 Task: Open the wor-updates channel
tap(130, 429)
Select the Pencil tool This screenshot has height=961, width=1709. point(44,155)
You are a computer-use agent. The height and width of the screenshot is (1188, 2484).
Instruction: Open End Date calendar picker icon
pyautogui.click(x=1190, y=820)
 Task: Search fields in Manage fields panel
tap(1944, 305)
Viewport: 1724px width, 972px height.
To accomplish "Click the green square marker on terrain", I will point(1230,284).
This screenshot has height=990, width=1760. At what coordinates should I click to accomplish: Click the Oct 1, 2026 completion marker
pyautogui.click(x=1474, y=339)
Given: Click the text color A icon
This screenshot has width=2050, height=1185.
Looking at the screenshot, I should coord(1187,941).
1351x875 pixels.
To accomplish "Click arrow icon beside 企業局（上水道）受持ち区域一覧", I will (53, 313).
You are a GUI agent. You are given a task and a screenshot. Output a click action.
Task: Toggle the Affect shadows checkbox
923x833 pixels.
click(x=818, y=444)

• • • • • • •

**Task requirements:**
Reproduce the records above word for word.

**Final answer:**
 Task: Open the wor-updates channel
tap(130, 429)
Select the Pencil tool This screenshot has height=961, width=1709. point(44,155)
You are a computer-use agent. The height and width of the screenshot is (1188, 2484).
Instruction: Open End Date calendar picker icon
pyautogui.click(x=1190, y=820)
 Task: Search fields in Manage fields panel
tap(1944, 305)
Viewport: 1724px width, 972px height.
To accomplish "Click the green square marker on terrain", I will point(1230,284).
This screenshot has height=990, width=1760. At what coordinates should I click to accomplish: Click the Oct 1, 2026 completion marker
pyautogui.click(x=1474, y=339)
Given: Click the text color A icon
This screenshot has width=2050, height=1185.
Looking at the screenshot, I should coord(1187,941).
1351x875 pixels.
To accomplish "Click arrow icon beside 企業局（上水道）受持ち区域一覧", I will (53, 313).
You are a GUI agent. You are given a task and a screenshot. Output a click action.
Task: Toggle the Affect shadows checkbox
923x833 pixels.
click(x=818, y=444)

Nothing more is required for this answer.